### Excerpt
"""

The Big Effort. The Long Wait

On paper I should have been able to get my COVID vaccinations early on, but “on paper” bore no resemblance to real life. Every time I heard the clarion call that vaccines were available and coming to a pharmacy, clinic, hospital, or convention hall near me, and that all I needed to do was book an appointment, I felt each new day could by my day. But none of them were.

no_covid_appointments.jpg

Friends who had already received their shots took me on as a project. They supplied me phone numbers and website addresses that held the prospect of a vaccination appointment. With each email I fielded from them, my list of resources grew longer. I wish I could say that list grew more promising. It didn’t. It became a source of constant frustration. It made me cranky but I didn’t want to let my friends know that.

Several times every day I made the rounds of checking websites and calling phone numbers in search of an appointment. I tried before the sun rose, while it was high in the sky and after it set, always with the same results. Pharmacies and clinics were fully booked or had used up their vaccine allotments and stopped taking names to add to their waiting lists. Mass vaccination centers had no appointments available. The local hospital sent me to their main hospital in the city who was only vaccinating city residents. That left me out.

"""

### Records from a collection
"""

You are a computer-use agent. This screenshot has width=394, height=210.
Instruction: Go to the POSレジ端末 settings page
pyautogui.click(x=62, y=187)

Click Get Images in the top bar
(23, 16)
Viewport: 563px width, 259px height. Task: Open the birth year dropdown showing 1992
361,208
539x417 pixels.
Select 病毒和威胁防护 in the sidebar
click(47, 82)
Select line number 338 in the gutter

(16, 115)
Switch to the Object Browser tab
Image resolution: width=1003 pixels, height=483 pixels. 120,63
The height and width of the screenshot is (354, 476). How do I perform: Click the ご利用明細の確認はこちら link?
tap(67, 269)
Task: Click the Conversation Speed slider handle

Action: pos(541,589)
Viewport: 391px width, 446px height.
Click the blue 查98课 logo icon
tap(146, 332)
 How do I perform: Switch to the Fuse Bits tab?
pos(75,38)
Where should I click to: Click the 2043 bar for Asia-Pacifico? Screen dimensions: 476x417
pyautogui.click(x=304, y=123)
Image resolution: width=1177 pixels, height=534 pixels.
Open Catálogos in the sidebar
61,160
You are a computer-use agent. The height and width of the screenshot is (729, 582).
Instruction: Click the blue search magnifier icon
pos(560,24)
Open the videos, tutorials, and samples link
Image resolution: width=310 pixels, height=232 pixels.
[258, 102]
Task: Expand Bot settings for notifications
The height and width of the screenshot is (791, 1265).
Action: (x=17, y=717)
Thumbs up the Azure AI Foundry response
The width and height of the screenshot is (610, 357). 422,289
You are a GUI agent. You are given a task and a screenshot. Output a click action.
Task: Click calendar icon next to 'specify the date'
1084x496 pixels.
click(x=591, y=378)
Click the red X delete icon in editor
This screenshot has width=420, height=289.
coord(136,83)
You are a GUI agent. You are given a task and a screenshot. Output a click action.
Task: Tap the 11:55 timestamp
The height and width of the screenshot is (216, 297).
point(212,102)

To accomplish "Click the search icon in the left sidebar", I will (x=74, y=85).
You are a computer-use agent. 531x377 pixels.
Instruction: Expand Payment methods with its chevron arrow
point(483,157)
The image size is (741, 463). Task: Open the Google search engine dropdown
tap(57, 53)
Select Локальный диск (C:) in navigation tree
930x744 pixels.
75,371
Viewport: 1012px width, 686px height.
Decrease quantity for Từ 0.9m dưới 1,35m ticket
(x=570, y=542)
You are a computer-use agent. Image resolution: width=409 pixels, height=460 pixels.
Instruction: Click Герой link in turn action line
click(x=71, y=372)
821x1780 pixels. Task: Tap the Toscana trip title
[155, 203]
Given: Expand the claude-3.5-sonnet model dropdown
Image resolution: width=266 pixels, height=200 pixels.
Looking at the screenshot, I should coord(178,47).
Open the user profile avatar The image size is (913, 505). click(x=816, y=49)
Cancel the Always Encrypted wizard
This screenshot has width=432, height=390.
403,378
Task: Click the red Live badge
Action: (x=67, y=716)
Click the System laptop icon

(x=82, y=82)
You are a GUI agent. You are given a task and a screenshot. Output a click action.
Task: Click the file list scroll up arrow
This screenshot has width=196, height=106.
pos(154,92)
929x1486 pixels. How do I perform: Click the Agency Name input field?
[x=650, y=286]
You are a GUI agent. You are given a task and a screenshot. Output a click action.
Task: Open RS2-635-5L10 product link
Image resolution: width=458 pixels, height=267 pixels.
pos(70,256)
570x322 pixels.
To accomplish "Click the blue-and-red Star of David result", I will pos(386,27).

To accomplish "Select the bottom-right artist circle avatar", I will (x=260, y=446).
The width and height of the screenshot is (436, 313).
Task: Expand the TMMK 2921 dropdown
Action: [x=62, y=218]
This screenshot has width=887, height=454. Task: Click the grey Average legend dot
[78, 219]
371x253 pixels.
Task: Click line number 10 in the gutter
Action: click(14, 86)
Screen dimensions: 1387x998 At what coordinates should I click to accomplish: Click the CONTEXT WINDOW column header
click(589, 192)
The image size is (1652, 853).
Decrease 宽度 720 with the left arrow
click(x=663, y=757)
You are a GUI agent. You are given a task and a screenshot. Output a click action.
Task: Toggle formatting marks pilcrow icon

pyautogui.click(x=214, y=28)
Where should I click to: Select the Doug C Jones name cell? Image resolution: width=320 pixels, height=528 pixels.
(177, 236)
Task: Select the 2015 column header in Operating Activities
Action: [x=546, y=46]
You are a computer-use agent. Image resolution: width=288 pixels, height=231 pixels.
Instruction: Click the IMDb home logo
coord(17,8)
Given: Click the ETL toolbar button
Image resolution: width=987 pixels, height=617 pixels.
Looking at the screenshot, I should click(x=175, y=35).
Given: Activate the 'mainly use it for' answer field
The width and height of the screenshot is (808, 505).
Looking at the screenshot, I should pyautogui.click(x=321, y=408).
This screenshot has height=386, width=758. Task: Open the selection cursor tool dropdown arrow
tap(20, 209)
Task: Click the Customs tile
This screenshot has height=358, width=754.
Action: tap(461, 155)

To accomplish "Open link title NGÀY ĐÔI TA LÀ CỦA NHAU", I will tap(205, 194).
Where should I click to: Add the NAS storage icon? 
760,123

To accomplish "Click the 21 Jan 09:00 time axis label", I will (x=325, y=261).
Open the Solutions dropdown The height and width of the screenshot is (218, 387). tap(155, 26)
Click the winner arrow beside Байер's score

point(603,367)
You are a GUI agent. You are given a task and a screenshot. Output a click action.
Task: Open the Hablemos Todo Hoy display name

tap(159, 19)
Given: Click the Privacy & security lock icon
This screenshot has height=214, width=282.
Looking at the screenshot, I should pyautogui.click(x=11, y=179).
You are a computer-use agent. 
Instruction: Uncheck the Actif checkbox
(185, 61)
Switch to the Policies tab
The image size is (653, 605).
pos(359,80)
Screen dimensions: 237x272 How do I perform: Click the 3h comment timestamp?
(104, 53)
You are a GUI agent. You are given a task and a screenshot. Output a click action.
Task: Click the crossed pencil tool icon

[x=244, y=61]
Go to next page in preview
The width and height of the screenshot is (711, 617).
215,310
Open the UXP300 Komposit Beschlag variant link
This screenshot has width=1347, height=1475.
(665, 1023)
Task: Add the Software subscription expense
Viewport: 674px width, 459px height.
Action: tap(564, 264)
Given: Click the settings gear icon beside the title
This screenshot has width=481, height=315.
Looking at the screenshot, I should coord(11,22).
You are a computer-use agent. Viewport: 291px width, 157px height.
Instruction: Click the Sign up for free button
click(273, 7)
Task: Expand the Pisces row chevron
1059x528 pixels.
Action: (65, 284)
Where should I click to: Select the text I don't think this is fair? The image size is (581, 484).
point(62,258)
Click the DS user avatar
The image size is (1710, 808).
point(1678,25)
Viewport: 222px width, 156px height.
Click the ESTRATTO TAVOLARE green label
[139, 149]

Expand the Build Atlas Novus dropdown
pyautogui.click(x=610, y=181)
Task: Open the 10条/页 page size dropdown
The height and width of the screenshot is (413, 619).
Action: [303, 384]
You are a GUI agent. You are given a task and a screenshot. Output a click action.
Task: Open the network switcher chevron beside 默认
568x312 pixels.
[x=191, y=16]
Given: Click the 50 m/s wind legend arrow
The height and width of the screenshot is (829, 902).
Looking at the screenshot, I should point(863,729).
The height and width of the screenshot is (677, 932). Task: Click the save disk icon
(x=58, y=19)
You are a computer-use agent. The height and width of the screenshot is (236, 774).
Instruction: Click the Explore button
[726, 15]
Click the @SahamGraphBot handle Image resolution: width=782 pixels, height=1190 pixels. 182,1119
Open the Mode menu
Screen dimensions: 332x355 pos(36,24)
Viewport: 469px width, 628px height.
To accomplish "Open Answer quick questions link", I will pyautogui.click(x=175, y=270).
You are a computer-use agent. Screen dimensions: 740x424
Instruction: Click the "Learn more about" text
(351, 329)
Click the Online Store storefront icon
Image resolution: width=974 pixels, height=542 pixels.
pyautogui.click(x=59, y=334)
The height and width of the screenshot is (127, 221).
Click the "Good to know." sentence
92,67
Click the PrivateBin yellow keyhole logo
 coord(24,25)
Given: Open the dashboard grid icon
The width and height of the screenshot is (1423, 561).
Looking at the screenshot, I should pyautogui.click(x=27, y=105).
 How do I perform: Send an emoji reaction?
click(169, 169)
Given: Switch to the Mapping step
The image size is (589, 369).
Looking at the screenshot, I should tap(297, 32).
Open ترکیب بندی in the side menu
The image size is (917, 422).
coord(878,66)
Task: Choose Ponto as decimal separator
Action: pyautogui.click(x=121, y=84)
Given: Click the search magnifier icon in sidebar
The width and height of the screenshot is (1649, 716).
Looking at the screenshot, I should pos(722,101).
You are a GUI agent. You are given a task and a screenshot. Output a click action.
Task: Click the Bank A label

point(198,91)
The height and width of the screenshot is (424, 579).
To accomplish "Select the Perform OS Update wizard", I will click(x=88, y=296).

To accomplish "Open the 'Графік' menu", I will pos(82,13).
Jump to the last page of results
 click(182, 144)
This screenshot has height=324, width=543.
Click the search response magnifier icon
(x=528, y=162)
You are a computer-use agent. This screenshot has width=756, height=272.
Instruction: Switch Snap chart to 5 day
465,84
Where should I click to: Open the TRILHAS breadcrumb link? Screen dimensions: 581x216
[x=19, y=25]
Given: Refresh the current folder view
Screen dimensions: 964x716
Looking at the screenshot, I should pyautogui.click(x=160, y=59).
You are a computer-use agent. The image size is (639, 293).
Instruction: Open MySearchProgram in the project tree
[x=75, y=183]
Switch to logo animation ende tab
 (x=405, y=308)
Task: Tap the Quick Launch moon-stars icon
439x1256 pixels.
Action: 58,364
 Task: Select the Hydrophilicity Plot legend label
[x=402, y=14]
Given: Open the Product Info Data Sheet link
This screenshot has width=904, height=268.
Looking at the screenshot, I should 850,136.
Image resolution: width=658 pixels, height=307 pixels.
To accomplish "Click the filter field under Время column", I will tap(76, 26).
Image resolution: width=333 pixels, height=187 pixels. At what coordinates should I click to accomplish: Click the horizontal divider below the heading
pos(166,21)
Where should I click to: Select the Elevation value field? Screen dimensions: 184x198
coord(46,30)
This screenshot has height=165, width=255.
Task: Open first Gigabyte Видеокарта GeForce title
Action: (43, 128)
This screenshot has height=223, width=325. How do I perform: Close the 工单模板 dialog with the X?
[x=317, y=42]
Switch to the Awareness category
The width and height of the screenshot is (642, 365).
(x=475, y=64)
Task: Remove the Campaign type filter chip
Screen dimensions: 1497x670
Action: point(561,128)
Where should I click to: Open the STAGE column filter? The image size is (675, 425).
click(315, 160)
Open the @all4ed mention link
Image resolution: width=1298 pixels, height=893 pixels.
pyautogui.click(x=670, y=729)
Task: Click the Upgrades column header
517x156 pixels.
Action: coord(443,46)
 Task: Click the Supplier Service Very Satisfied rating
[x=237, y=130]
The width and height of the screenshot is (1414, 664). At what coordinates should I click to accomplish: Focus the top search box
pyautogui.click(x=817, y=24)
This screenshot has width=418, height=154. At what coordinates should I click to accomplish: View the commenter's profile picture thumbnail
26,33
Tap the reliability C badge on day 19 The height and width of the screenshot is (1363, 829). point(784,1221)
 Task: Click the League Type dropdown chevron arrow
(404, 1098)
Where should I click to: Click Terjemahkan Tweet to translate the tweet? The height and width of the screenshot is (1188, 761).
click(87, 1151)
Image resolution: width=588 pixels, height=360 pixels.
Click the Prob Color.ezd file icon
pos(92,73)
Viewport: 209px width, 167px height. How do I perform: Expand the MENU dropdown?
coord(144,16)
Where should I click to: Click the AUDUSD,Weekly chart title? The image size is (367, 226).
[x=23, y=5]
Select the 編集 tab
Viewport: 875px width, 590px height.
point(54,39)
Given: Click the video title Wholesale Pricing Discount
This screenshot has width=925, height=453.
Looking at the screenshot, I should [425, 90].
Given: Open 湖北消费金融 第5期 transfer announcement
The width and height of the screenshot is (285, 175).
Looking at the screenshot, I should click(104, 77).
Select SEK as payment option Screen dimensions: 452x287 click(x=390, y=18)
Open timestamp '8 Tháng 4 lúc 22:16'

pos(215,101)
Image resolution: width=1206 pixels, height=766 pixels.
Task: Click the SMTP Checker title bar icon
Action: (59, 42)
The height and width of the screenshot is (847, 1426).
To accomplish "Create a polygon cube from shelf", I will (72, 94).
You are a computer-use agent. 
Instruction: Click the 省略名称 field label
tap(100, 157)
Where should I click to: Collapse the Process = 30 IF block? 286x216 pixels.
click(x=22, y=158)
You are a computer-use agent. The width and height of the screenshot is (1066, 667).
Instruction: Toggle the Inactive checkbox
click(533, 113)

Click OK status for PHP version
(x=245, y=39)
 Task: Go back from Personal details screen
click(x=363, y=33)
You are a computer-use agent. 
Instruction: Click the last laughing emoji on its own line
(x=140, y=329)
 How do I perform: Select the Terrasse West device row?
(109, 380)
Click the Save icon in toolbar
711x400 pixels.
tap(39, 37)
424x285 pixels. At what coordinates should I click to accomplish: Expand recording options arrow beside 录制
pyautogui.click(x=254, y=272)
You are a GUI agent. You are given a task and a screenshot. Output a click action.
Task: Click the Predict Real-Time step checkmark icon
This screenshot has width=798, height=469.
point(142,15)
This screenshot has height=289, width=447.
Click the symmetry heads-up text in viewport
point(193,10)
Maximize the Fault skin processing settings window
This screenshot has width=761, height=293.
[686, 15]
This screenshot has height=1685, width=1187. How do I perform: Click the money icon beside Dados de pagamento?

"""

### Questions on the material
**A.** Do these statements agree with the excerpt about trying to book a COVID vaccination? Answer yes or no for each, quoting the words of the excerpt that decide it.
(i) Friends who had already been vaccinated sent the writer phone numbers and website addresses.
(ii) Over time, the writer's list of resources grew more promising.
(iii) The main hospital in the city was vaccinating only city residents.
**B.** In the excerpt about trying to book a COVID vaccination, what did pharmacies and clinics do once they had used up their vaccine allotments?
**C.** Carry on the excerpt about trying to book a COVID vaccination from the point where it stops.

### Results for the exercise
**A.**
(i) Yes: "They supplied me phone numbers and website addresses that held the prospect of a vaccination appointment."
(ii) No: "I wish I could say that list grew more promising. It didn’t."
(iii) Yes: "The local hospital sent me to their main hospital in the city who was only vaccinating city residents."

**B.** They stopped taking names to add to their waiting lists.

**C.**
I began to feel that my vaccinated friends thought I wasn’t trying hard enough. “Did you try here? Did you try there?” they asked day after day. I imagined them keeping score on me and I cringed when I had to answer, “Yes, but ...” They weren’t. Isolation had warped my perspective. “But I heard that such-and-such a place was giving vaccinations!” I tired of explaining the short vaccine supply and that these places had already run out of it.

The one and only time I found “appointments available” on a pharmacy site, by the time I entered my name and the other information on the eligibility form, all slots had been filled. I felt trapped, more so than I had in this year of pandemic lockdown. Vaccination equals liberation and I’m ready.

Then someone told me about a Twitter feed that consolidated appointments from all over the New York City area and tweeted them as they became available. The day after I started following that feed, I not only found an appointment close by for the next day, within three minutes I had it booked. In less that 24 hours I had my first jab.

Second one comes this week and I am excited!